CHRIS WARD. I looked it up.

THERE WERE SEVERAL OVERRIDING ISSUES in Steve’s longform rant (if you will- he thinks it qualified):

ONE- When waves to sneak down the throat of the Strait, it gets rather competitive.  RATHER.  The surf spots are, of course, fickle, and either difficult to access (cliffs, fences, cops being called), or instantly crowded with even the rumor of breaking waves.

TWO- The points or reefs can feature a very pleasant surfing experience for three or four, but, adding in that most of the consistent (or diehard, if you prefer) locals (or semi-locals) know or sort-of know each other (and are very competitive), when it gets crowded, feelings can get hurt (and can stay hurt a while).  RESULT- A less pleasant surfing experience, people who could be your friends holding grudges, you holding grudges against people who could be your friends.

Steve and I agree on this; though I probably enjoy (tolerate, I’d call it) the jockeying in the lineup, the back-and-forth, a bit more than he does.  “If someone wants to really be good,” Steve said, somewhere on the drive back, “You have to be somewhere where there are always waves, where you can surf every day.”  Well, um, yeah; but there’s no way I’m going back to California.

WAVE COUNT.  That’s how you get to be good, like Wardo, his joy at landing his 999th air interrupted by some kook.  MEANWHILE, the kook, perhaps, unaware, blissfully unaware even, may have had the best wave of his (or her) life.

CONCLUSION- No conclusion.

ORIGINAL ERWIN AND DISCO BAY T-SHIRTS- There are some available (in a range of sizes, Disco logo on the front, one of the other two illustrations on the back) at the Disco Bay Outdoor Exchange.  Tyler Meeks has been at this a while now, and, when I delivered my latest batch of shirts, he said he could only get $15 each ($20 for long sleeves) without tags.  TAGS?  WHAT? One, I’m not really sure what my cost per shirt is- I’ll find out today when I pick up more; and, two- I will make some tags if it means I might actually make a dollar or two on the whole thing.  WOW, it’s so hard becoming a t-shirt mogul.

“It’s just that, if someone is buying a shirt for a grandkid or something; they want to see… tags.”  “Oh, okay.”

SO, if you get in there, like, tomorrow (Thursday)… before the tags are organized… and remember, these are, by design, limited editions.

LIKE waves, they make great gifts.

Happy Halloween

Greetings from Doctor Pervertius Speculus and his dear woman… well, actually I forgot Oceanna’s stage name, and I’m not actually sure of Stephen’s stage name.  Oh, and I’m also not sure if Oceanna is spelled with one n or two.

However, I do have a photograph of the couple from last weekend.

EvpervertSteve

According to Steve, a woman came up to him at one of the (at least) two events the couple participated in, first saying his teeth were disgusting (rude), and then asking him what he was supposed to be.  Rather than giving a sarcastic answer such as, “I was supposed to be a rude and judgmental elitist snob,” Stephen claims he said, “I’m a per-vert!”

I’m a little disappointed that you can’t get the full effect of this with my mere extending of the word.  Steve would have, no doubt, delivered it with a bit of salacious eye-rolling, perhaps an in-character ogling of the woman who made the comment.

Hey, I wasn’t there.

ANYWAY, Stephen and Ocean(n)a are now partners and owners of THE CELLAR DOOR, an already-established nightspot in (under, actually) Port Townsend.  Steve, with years of experience as a restaurant owner and chef, has been sorting through ideas for the menu.
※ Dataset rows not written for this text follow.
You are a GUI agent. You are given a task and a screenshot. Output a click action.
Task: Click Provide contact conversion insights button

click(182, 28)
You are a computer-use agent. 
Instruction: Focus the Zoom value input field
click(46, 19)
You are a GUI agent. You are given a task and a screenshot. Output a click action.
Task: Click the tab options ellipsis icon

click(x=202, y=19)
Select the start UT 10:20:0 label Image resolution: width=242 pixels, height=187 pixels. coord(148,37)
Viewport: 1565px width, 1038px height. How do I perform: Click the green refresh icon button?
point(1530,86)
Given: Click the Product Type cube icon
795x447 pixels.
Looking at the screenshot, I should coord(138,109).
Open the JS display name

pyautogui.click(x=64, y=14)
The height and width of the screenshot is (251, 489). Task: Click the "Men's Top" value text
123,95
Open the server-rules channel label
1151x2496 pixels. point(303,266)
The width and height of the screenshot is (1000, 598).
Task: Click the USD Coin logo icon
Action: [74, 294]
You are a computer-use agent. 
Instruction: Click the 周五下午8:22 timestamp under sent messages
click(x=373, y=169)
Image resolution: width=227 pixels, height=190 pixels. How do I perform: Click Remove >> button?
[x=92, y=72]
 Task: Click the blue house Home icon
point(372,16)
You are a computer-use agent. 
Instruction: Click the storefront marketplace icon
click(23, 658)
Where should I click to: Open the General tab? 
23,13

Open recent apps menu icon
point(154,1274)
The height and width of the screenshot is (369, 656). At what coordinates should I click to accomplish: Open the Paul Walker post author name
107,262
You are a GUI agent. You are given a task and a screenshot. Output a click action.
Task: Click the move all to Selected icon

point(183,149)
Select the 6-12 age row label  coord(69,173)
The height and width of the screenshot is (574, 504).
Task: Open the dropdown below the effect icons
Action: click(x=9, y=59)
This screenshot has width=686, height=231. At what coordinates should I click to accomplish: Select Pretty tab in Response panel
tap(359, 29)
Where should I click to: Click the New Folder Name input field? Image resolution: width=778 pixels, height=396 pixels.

Oceanna has experience in the bar/restaurant trade (evidently selling liquor is kind of important, revenue-wise), and has many contacts among local entertainers.

THE CELLAR DOOR has been a top venue for live performances in the city for quite some time, and will be reopened as soon as all the liquor license paperwork gets done.  Again, important).

The effect on Steve’s surfing might not be too detrimental.  Most of the surfing in these parts is done in daylight.  WE’LL SEE.  I’ll keep you posted.

MEANWHILE, I did have a bit of an issue with my latest ORIGINAL ERWIN T-SHIRTS.  I had twenty shirts, various sizes, ready for screening.  After screening the graphics on the back, it was discovered, while doing the logo on the front, that the image was, OOPS, upside down.  ERRRRRRR!

SO, I’m holding on to a couple, handed out some more, and took the four rightside-up shirts  to TYLER MEEKS’ DISCO BAY OUTDOOR EXCHANGE.  I (we) have a bunch of shirts at the screen shop, and, hopefully, today or tomorrow, I can pick them up, ready for sale for the weekend.

I will get some more of this batch of ORIGINAL ERWIN shirts, and, since they are, by design, all limited editions… I don’t know; I’m hoping that means something.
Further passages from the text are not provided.